No, Really, Bitcoin Is Not "Money": Debunking Yet Another Bitcoin Sermon

Another day and another Bitcoin boost, this one so irritating I've been inspired to negate virtually every line... At this stage, surely the only reason why anyone holding or mining Bitcoin would lure new buyers is to get their own Bitcoins out. Rational justifications don't bear scrutiny, so the boosters' pleas tend to be couched in semi-religious rants that only require you to believe - as an act of faith. But try watching the WeWork documentary without thinking about FTX... That doesn't mean I'm down on distributed ledger technology in general. DLT has its use-cases, but its deployment should be approached like any other tech project, not a cult.

Debunking another Bitcoin sermon

Bitcoin is not "money". At best it might be a means of settling a trade between two parties (A and B), so long as each of them has an absolutely certain way to exchange their Bitcoin immediately with another party (C and D) for the agreed value of their trade in fiat currency. That might be possible in certain institutional scenarios - although even institutions got caught up in FTX - but very risky as a retail payment method, mainly because the price is so volatile. 

Bitcoin does not remove counter-party risk. Ask Celsius or FTX customers. And it's futile to claim it removes counter-party risk between A and B in the above example, when that risk remains between A/C and B/D - not to mention the wider cryptoverse, as still being illustrated by the collapse of FTX

Bitcoin transactions do happen faster than many types of retail and other payment methods which are settled over one or more days, since each block of transactions is completed in 10 minutes. But speed itself does not make Bitcoin appropriate as a retail payment method (as opposed to a potential settlement mechanism, as mentioned above). 

Bitcoin does not have an absolutely "incorruptible history", which could only be judged in hindsight anyway.
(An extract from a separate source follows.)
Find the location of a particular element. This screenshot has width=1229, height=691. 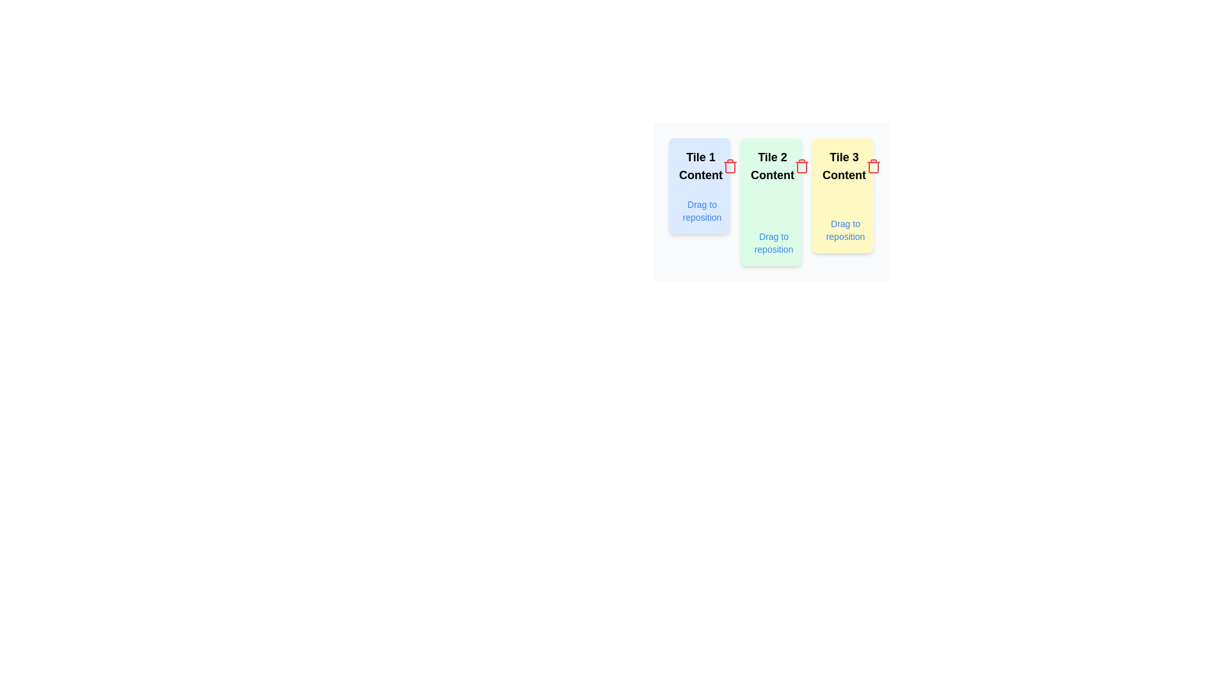

the Trash Can icon located in the upper right corner of the 'Tile 3 Content' card is located at coordinates (872, 167).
Even if it initially seemed unlikely that any one miner or group of miners could create a new branch or 'fork', rising energy costs and periodic reductions in rewards have been driving concentration among miners (explained further below).

While the Bitcoin protocol itself may be 'trustless', that's actually a shortcoming or 'externality' that others have struggled - and consistently failed - to solve, at greater and greater cost as the ecosystem has grown. Ironically, therefore, it is kind of true to suggest that Bitcoin "is an impenetrable fortress of validation" (yet) "trusted third parties are security holes". The point is that Bitcoin does not exist in a vacuum. [For some reason I'm reminded of the Lewis Grizzard book: "Don't bend over in the garden, granny, you know them taters got eyes."]

Again, to blame "centralised exchanges and custodians" as "destroying everything that makes Satoshi's invention great in the first place" is effectively conceding that Bitcoin is worthless in any 'currency' other than Bitcoin itself. In other words, for all other practical purposes Bitcoin is worthless without a way of exchanging or holding it; so if exchanges and custodians 'destroy everything great about Bitcoin' then it must be worthless.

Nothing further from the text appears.